### Stored records
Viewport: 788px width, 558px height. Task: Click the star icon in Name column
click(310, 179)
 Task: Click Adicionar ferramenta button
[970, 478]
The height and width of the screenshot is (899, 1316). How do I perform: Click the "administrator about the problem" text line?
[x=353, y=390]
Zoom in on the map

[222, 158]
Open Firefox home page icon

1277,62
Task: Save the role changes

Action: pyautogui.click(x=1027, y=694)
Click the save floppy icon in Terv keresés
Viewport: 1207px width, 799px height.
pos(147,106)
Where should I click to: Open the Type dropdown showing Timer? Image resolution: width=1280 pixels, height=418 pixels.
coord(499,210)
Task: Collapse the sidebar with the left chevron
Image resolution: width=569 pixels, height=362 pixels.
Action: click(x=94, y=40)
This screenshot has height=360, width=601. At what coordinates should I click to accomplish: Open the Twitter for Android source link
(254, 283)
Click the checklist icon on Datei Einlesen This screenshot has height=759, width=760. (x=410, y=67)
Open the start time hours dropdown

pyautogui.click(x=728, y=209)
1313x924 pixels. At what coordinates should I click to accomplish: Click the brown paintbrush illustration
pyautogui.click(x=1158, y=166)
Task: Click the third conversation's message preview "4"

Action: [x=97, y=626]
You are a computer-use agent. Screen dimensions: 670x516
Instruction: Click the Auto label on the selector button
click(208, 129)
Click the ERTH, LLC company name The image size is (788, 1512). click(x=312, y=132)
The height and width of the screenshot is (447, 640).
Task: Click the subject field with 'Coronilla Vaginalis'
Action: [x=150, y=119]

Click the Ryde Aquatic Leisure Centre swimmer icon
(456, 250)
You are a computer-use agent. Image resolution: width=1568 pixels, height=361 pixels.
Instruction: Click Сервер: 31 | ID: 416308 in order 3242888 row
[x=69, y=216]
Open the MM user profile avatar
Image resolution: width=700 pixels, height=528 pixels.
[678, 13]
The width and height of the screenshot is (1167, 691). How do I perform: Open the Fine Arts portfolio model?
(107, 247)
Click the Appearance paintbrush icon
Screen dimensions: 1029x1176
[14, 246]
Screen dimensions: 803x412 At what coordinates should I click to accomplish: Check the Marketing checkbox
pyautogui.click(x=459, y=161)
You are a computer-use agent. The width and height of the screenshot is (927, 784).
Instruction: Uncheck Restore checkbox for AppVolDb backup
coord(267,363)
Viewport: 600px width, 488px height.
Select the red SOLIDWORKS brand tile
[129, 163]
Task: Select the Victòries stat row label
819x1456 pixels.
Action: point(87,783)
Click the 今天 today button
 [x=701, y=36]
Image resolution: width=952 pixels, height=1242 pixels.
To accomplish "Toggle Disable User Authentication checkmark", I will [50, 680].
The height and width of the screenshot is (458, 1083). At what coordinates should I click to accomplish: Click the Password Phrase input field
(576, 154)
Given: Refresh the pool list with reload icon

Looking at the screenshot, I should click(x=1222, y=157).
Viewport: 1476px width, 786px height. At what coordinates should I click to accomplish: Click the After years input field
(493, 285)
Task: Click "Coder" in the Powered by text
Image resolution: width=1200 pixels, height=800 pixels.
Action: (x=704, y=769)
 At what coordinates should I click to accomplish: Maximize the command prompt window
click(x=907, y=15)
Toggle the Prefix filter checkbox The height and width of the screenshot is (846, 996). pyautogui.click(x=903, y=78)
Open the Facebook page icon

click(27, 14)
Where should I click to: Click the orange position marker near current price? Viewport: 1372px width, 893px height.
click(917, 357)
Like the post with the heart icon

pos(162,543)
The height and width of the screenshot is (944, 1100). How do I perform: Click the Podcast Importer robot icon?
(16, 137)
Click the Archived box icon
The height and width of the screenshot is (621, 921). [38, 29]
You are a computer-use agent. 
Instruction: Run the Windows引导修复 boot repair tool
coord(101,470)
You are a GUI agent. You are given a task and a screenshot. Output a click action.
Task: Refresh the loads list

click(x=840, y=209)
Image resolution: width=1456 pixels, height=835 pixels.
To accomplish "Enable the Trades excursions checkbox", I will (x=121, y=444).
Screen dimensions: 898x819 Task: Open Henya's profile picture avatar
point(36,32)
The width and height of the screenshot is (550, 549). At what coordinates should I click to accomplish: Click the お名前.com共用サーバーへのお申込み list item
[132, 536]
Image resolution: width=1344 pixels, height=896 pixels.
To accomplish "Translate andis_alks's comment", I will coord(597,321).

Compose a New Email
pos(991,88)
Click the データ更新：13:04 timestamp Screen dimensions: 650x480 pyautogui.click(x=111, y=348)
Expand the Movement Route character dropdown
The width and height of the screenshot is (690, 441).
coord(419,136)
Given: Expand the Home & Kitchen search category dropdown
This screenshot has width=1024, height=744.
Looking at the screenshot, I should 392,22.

### Aim of the task
All the entries above need to be reproduced exactly.

### Reply
Viewport: 788px width, 558px height. Task: Click the star icon in Name column
click(310, 179)
 Task: Click Adicionar ferramenta button
[970, 478]
The height and width of the screenshot is (899, 1316). How do I perform: Click the "administrator about the problem" text line?
[x=353, y=390]
Zoom in on the map

[222, 158]
Open Firefox home page icon

1277,62
Task: Save the role changes

Action: pyautogui.click(x=1027, y=694)
Click the save floppy icon in Terv keresés
Viewport: 1207px width, 799px height.
pos(147,106)
Where should I click to: Open the Type dropdown showing Timer? Image resolution: width=1280 pixels, height=418 pixels.
coord(499,210)
Task: Collapse the sidebar with the left chevron
Image resolution: width=569 pixels, height=362 pixels.
Action: click(x=94, y=40)
This screenshot has height=360, width=601. At what coordinates should I click to accomplish: Open the Twitter for Android source link
(254, 283)
Click the checklist icon on Datei Einlesen This screenshot has height=759, width=760. (x=410, y=67)
Open the start time hours dropdown

pyautogui.click(x=728, y=209)
1313x924 pixels. At what coordinates should I click to accomplish: Click the brown paintbrush illustration
pyautogui.click(x=1158, y=166)
Task: Click the third conversation's message preview "4"

Action: [x=97, y=626]
You are a computer-use agent. Screen dimensions: 670x516
Instruction: Click the Auto label on the selector button
click(208, 129)
Click the ERTH, LLC company name The image size is (788, 1512). click(x=312, y=132)
The height and width of the screenshot is (447, 640).
Task: Click the subject field with 'Coronilla Vaginalis'
Action: [x=150, y=119]

Click the Ryde Aquatic Leisure Centre swimmer icon
(456, 250)
You are a computer-use agent. Image resolution: width=1568 pixels, height=361 pixels.
Instruction: Click Сервер: 31 | ID: 416308 in order 3242888 row
[x=69, y=216]
Open the MM user profile avatar
Image resolution: width=700 pixels, height=528 pixels.
[678, 13]
The width and height of the screenshot is (1167, 691). How do I perform: Open the Fine Arts portfolio model?
(107, 247)
Click the Appearance paintbrush icon
Screen dimensions: 1029x1176
[14, 246]
Screen dimensions: 803x412 At what coordinates should I click to accomplish: Check the Marketing checkbox
pyautogui.click(x=459, y=161)
You are a computer-use agent. The width and height of the screenshot is (927, 784).
Instruction: Uncheck Restore checkbox for AppVolDb backup
coord(267,363)
Viewport: 600px width, 488px height.
Select the red SOLIDWORKS brand tile
[129, 163]
Task: Select the Victòries stat row label
819x1456 pixels.
Action: point(87,783)
Click the 今天 today button
 [x=701, y=36]
Image resolution: width=952 pixels, height=1242 pixels.
To accomplish "Toggle Disable User Authentication checkmark", I will [50, 680].
The height and width of the screenshot is (458, 1083). At what coordinates should I click to accomplish: Click the Password Phrase input field
(576, 154)
Given: Refresh the pool list with reload icon

Looking at the screenshot, I should click(x=1222, y=157).
Viewport: 1476px width, 786px height. At what coordinates should I click to accomplish: Click the After years input field
(493, 285)
Task: Click "Coder" in the Powered by text
Image resolution: width=1200 pixels, height=800 pixels.
Action: (x=704, y=769)
 At what coordinates should I click to accomplish: Maximize the command prompt window
click(x=907, y=15)
Toggle the Prefix filter checkbox The height and width of the screenshot is (846, 996). pyautogui.click(x=903, y=78)
Open the Facebook page icon

click(27, 14)
Where should I click to: Click the orange position marker near current price? Viewport: 1372px width, 893px height.
click(917, 357)
Like the post with the heart icon

pos(162,543)
The height and width of the screenshot is (944, 1100). How do I perform: Click the Podcast Importer robot icon?
(16, 137)
Click the Archived box icon
The height and width of the screenshot is (621, 921). [38, 29]
You are a computer-use agent. 
Instruction: Run the Windows引导修复 boot repair tool
coord(101,470)
You are a GUI agent. You are given a task and a screenshot. Output a click action.
Task: Refresh the loads list

click(x=840, y=209)
Image resolution: width=1456 pixels, height=835 pixels.
To accomplish "Enable the Trades excursions checkbox", I will (x=121, y=444).
Screen dimensions: 898x819 Task: Open Henya's profile picture avatar
point(36,32)
The width and height of the screenshot is (550, 549). At what coordinates should I click to accomplish: Click the お名前.com共用サーバーへのお申込み list item
[132, 536]
Image resolution: width=1344 pixels, height=896 pixels.
To accomplish "Translate andis_alks's comment", I will coord(597,321).

Compose a New Email
pos(991,88)
Click the データ更新：13:04 timestamp Screen dimensions: 650x480 pyautogui.click(x=111, y=348)
Expand the Movement Route character dropdown
The width and height of the screenshot is (690, 441).
coord(419,136)
Given: Expand the Home & Kitchen search category dropdown
This screenshot has width=1024, height=744.
Looking at the screenshot, I should 392,22.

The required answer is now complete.